How is the coronavirus shaping your view on office real estate?
T.F.: Just before COVID-19, I was looking for space in Los Angeles to do a huge office. We have a big office in Miami and an office in New York, [but] we haven’t been there since February. Nine months from now, do I take the whole building? I’m going to probably take half. This working-from-home thing, I would have told you it would have been impossible and we’ve had wild success with it. We launched two brands during COVID-19 successfully. There’s a big savings we’re going to get in the future by letting people work from home, but on the flip side, you have to do things for people. You have to buy them their WiFi in the highest speed possible. It’s a hell of a lot cheaper to buy people’s WiFi than to have an office building.
What other trends is the pandemic catapulting?

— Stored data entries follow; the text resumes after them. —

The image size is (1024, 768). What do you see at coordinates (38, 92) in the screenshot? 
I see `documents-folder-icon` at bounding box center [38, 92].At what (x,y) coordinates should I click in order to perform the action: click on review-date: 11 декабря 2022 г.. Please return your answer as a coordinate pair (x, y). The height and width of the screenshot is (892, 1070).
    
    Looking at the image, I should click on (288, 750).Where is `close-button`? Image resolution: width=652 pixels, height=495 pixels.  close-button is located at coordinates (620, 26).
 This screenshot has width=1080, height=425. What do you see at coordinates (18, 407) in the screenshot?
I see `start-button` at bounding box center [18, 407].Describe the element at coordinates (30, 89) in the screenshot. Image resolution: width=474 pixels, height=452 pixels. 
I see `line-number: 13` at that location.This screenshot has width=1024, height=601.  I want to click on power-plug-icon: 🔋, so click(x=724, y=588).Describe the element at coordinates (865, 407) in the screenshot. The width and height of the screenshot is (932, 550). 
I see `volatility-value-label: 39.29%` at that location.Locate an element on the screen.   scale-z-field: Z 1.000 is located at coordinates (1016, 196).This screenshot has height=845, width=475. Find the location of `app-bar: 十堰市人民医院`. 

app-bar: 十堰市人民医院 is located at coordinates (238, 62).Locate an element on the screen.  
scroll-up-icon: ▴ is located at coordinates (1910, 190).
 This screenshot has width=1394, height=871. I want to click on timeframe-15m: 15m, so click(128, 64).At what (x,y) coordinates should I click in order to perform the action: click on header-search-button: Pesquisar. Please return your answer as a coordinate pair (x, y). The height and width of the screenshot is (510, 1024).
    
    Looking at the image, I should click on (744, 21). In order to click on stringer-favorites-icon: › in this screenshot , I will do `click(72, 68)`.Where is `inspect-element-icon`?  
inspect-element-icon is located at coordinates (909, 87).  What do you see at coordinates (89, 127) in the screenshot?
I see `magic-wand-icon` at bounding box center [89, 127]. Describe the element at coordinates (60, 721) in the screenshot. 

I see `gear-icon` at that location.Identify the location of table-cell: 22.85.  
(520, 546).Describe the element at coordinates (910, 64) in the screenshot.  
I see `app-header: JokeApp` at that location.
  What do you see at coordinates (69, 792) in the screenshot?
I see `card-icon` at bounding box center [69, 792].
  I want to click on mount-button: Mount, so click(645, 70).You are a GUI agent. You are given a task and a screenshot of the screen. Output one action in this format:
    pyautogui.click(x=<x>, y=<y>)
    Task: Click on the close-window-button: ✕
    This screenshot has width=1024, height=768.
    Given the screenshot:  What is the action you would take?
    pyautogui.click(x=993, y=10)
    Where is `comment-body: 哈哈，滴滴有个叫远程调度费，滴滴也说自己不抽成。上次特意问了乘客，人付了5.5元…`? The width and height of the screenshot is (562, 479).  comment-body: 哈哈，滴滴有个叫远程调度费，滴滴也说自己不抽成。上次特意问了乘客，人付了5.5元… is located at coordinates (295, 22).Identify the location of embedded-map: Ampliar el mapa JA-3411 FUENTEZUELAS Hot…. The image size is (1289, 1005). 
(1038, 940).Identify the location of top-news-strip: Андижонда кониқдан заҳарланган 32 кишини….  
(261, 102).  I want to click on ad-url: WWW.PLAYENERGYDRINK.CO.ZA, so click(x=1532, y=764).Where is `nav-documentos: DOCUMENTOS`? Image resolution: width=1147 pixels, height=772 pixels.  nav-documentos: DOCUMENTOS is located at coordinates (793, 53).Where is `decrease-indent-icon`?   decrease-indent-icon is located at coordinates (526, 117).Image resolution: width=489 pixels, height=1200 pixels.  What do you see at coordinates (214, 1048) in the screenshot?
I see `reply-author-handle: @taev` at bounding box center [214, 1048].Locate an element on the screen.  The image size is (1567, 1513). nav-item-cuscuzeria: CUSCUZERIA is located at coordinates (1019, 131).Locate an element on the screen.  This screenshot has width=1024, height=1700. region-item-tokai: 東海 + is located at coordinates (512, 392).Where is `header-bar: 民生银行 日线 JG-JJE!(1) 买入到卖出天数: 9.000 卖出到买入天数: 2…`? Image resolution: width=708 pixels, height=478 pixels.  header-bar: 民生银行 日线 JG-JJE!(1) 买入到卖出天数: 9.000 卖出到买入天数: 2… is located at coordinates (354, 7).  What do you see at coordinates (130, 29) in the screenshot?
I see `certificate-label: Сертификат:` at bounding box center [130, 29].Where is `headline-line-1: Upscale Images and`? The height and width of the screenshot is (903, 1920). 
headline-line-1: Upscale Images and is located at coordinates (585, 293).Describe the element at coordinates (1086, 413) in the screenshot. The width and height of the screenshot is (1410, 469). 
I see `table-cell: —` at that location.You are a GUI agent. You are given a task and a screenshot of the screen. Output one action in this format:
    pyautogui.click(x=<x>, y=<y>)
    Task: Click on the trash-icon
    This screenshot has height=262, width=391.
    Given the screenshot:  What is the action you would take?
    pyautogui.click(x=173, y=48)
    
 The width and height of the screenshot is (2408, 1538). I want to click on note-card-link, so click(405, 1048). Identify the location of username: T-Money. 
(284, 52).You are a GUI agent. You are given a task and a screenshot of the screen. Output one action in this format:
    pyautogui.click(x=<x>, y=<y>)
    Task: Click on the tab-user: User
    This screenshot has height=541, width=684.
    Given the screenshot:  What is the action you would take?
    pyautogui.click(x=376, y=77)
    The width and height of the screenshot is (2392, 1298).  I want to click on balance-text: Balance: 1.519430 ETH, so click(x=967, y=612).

T.F.: A big direction now is this whole sustainability and saving the planet thing. If I read the tea leaves of what’s going on in the world, people are going to have more respect for nature. People want to live a good life. You can look at an iPad of a beautiful place or you can go to Bora Bora.
What do you do to de-stress?
T.F.: I love nature, so I bought a farm a long time ago in South Florida. I went from Miami, 45 minutes south to Homestead. There’s animals and trees, ponds and lakes. It’s pretty amazing. Right now, I’m looking at avocado trees. It has made me get back to my roots of nature.